当直者はドギョムの腕を背中へねじり、手錠をきつく締め直す。
「調子に乗るな、よそ者」
鍵束の男が耳元で言う。
ドギョムは返事をしない。壁の血痕の高さだけを覚える。自分の額の位置。次に誰かがここで倒された時、それが自分かどうかを見分けるために。
廊下の奥、監視室では別の男がそれを見ている。
ラウクはモニターの前で腕を組んでいる。画面は四分割だ。留置場。廊下。取調室。裏口の駐車場。白黒の粗い映像の中で、ドギョムは頭を下げ、血を床へ落としている。
若い代理が横に立つ。
「反抗ですか」
「いいや」
ラウクは画面から目を離さない。
「測っている」
若い代理は意味を取れず、黙る。
ラウクは留置場の映像を巻き戻すように頭の中でなぞる。ドギョムが老人を押した角度。扉が開いた瞬間の目の動き。殴られながらベルトを見た顔。非常口の蝶番へ視線が落ちた一拍。
「明日の朝、裁判所へ移送。車両二台、武装四人」
ラウクの声は低い。
「奴がどこを見るか記録しろ。手首、扉、車輪、運転席、無線。全部だ」
「留置場で何かする気なら」
「ここではやらない」
ラウクは小さく笑う。
「この男は、狭い箱では暴れない。箱が動く時を待つ」
留置場の中で、ドギョムは床へ押さえられたまま息を整える。頭痛は鈍い。唇の血は熱い。左の肋骨に残る古い痛みが、拳の衝撃で少し起きる。
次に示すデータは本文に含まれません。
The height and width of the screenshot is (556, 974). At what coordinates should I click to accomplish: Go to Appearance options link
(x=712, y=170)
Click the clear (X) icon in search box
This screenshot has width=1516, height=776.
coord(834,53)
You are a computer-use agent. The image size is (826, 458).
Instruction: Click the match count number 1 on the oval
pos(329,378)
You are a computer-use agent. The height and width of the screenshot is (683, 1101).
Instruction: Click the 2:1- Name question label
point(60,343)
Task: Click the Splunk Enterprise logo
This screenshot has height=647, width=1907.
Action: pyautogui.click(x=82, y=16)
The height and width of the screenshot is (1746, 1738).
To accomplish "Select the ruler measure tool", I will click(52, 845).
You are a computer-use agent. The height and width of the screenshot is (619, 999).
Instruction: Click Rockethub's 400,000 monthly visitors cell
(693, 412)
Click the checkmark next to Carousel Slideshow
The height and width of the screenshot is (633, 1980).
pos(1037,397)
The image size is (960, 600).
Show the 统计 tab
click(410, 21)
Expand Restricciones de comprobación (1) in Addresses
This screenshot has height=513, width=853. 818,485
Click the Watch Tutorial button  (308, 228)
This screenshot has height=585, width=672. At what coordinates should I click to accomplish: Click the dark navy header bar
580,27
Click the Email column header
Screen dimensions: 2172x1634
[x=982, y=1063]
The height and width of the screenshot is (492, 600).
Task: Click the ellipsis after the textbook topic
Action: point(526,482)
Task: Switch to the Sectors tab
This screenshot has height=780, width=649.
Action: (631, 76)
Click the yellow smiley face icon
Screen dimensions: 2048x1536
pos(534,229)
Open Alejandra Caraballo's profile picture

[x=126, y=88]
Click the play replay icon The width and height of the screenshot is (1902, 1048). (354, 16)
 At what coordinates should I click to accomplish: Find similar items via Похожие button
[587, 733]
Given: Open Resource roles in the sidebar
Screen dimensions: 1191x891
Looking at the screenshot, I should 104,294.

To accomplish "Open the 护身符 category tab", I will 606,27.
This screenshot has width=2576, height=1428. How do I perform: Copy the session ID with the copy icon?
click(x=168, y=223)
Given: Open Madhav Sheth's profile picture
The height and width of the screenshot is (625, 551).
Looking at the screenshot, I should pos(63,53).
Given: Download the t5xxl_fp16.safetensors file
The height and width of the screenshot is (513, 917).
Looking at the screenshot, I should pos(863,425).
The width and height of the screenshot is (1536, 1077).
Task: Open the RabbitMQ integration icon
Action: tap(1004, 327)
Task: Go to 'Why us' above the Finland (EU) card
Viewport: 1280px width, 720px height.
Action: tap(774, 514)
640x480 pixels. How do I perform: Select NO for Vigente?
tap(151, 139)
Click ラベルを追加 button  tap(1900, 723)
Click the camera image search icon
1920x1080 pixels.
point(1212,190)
当直者が去り、鉄扉が閉まる。老人はスープまみれの袖を抱えて壁際へ戻る。青年は低く言う。
「死にたいのか」
ドギョムは袖口で唇を拭う。血が布へ細く伸びる。
「まだだ」
それだけ言う。
彼は頭を下げる。負けた男の姿に見えるように。カメラにも、廊下にも、老人にも、青年にも、そう見える角度を選ぶ。
だが目だけは閉じない。
彼が本当に測っているのは、この留置場ではない。明日の朝、二台の車両の間にできる距離。手錠の輪がエンジンの振動で鳴る音。前の護送車が曲がり角の向こうへ消える、たった一拍の空白。
そしてその空白の先には、峡谷へ下る道がある。